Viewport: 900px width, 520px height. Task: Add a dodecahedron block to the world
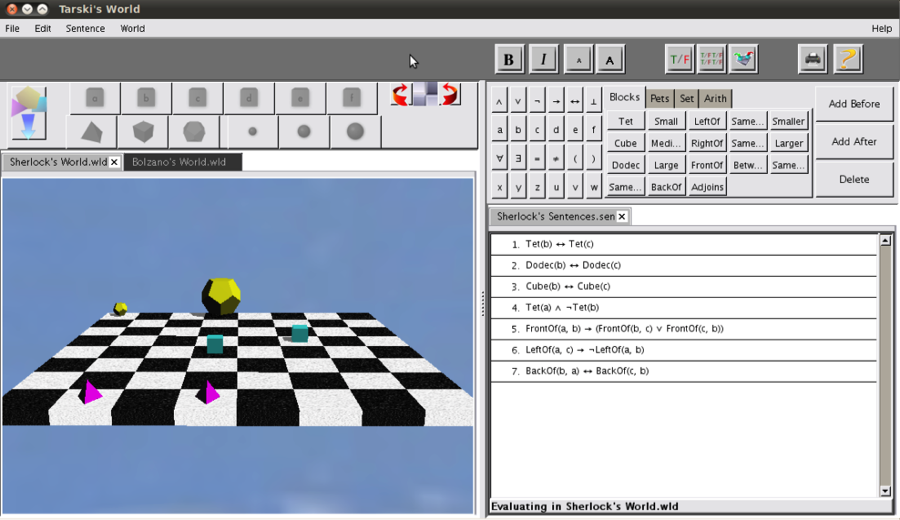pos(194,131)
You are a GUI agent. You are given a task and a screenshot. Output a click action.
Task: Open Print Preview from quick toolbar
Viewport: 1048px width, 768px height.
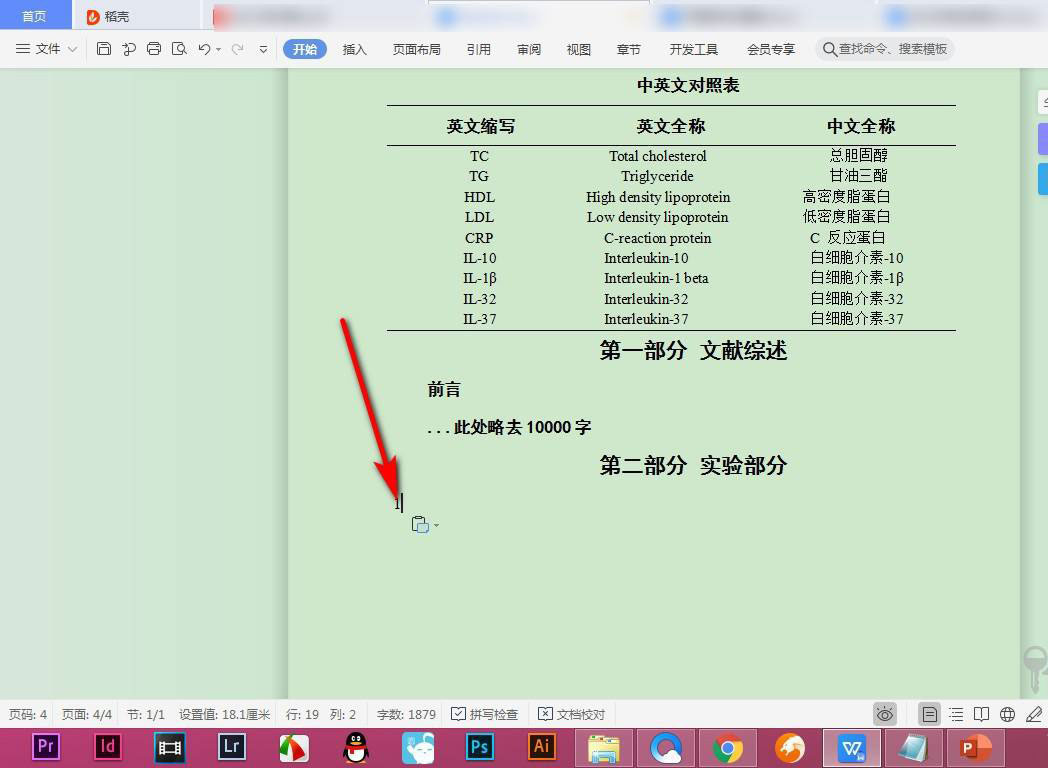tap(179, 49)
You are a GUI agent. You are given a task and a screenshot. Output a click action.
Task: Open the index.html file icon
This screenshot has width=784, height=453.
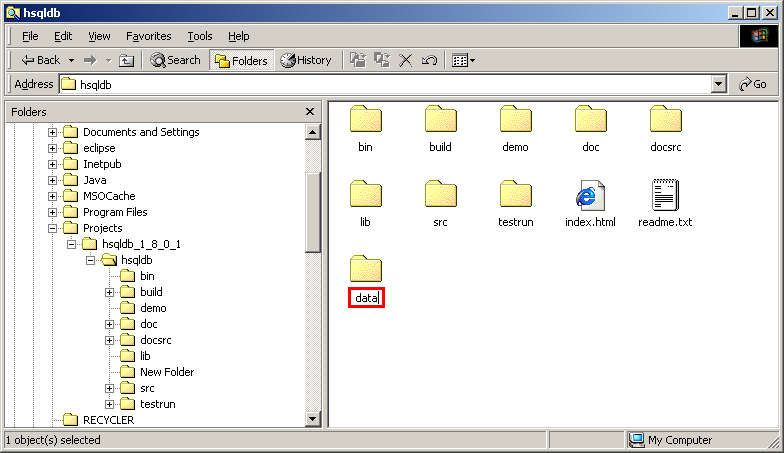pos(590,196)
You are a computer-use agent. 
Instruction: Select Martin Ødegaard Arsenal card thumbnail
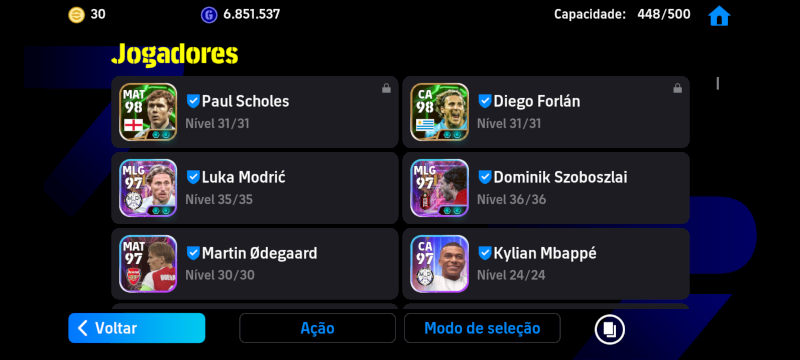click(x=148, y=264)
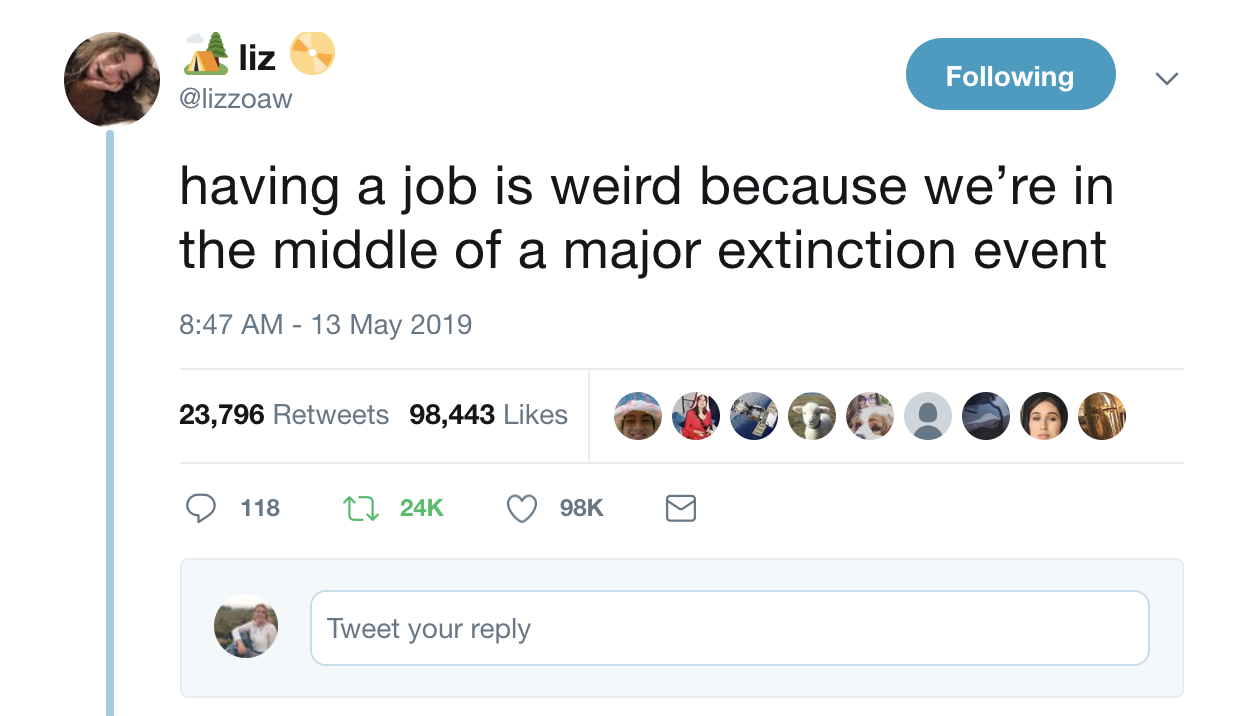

_Assigned task_:
Go through the entries above and output them exactly, without pictures.

_Solution to this task_:
Viewport: 900px width, 520px height. Task: Add a dodecahedron block to the world
pos(194,131)
You are a GUI agent. You are given a task and a screenshot. Output a click action.
Task: Open Print Preview from quick toolbar
Viewport: 1048px width, 768px height.
tap(179, 49)
You are a GUI agent. You are given a task and a screenshot. Output a click action.
Task: Open the index.html file icon
This screenshot has width=784, height=453.
pos(590,196)
You are a computer-use agent. 
Instruction: Select Martin Ødegaard Arsenal card thumbnail
click(x=148, y=264)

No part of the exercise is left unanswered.